[libvirt] RFC / Braindump: public APIs needing data streams

Daniel P. Berrange berrange at redhat.com
Tue May 26 19:35:23 UTC 2009


On Tue, May 26, 2009 at 06:57:18PM +0100, Richard W.M. Jones wrote:
> FWIW this is the libguestfs RPC protocol:
> 
> http://et.redhat.com/~rjones/libguestfs/guestfs.3.html#communication_protocol
> http://git.et.redhat.com/?p=libguestfs.git;a=blob;f=src/guestfs_protocol.x;hb=HEAD
> 
> It's not directly relevant because at present the server is single-
> threaded and answers calls in order.

It is actually pretty relevant from the wire protocol POV, and matches
the ideas I'd been having. With your chunked encoding, you've only got
4 bytes overhead per chunk sent. I was thinking of introducing a new
message type to the existing three

enum remote_message_direction {
    REMOTE_CALL = 0,            /* client -> server */
    REMOTE_REPLY = 1,           /* server -> client */
    REMOTE_MESSAGE = 2          /* server -> client, asynchronous [NYI] */
};

aka, 

  REMOTE_DATA_CHUNK = 3

This indicates a message which has 'struct remote_message_header' then
followed by the data. The idea of this new type, instead of REMOTE_MESSAGE,
is that we treat the payload of REMOTE_DATA_CHUNK as totally opaque and
thus avoid the extra data copies inherant in defining the payload to be
an XDR byte array.  So my idea would have 24 bytes overhead per chunk
instead of your four. It would also allow us to maintain concurrency, 
with other threads can be making RPC calls over the same socket,  and them
being interleaved with individual data chunk mesages. 

> These are the relevant points of the file transfer system:
> 
> - At the API level, you pass in filenames.  The caller is responsible
> for creating a named pipe in the filesystem, or passing in names like
> "/dev/fd/N".

That has the problem though, that you can't neccesarily assume that the
file handle you have has the data in the same encoding you want to 
process it in.   In the case of libvirtd invoking a libvirt API to
handle an RPC request, the data is coming in off the client socket
and thus needs passing through SASL/TLS decryption. To do this with a
API taking a filename, you'd need to create a named pipe, and read off
the socket, write into the pipe and then pass the pipe name to the API
which adds several more data copies. With the RAM size of VMs this will
have a significant impact on CPU & memory bandwidth utilization during
migration. If we can pass the data directly from SASL/TLS decryption
to the driver, then we can limit ourselves to 2 data copies in the libvirt
space. Normal RPC calls have 3 copies in libvirt, the 3rd coming from 
the XDR format deserialization, but we avoid the third with the custom
message type for data streams.

> - File transfers are sent using chunked encoding.  The key was to
> allow cancellation *initiated from either side* (not as easy as it
> seems).  So if an error occurs at either end, the transfer can be
> stopped almost immediately, and synchronization can be reestablished.
> The details are in the link above.

Yes, those are the points that are particularly fun / interesting.
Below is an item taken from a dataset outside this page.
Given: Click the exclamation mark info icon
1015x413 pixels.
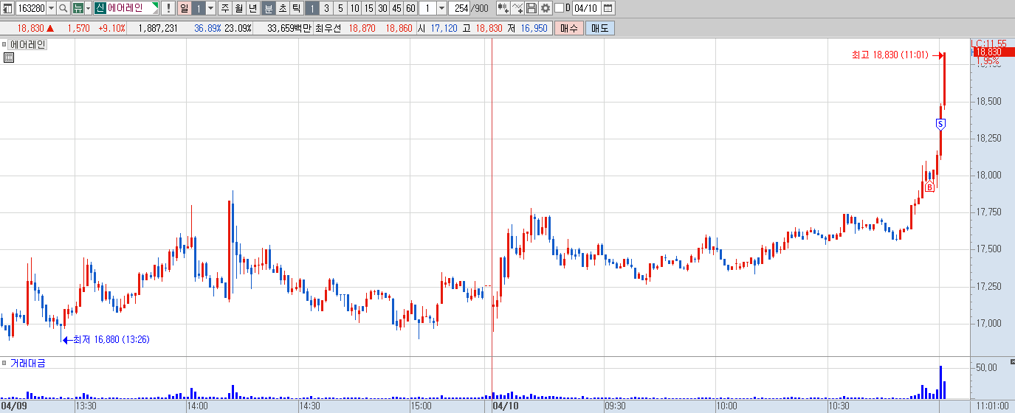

It
looks like the scenarios you've identified there all match up to those
I've been worrying about. So that's good reassurance that I'm thinking
along the rights lines. I reckon the extra 20 bytes overhead per chunk of
using an explicit message type, instead of just sending a serious of
len+payload chunks is a worthwhile tradeoff in libvirt's case to allow
better message interleaving on the socket.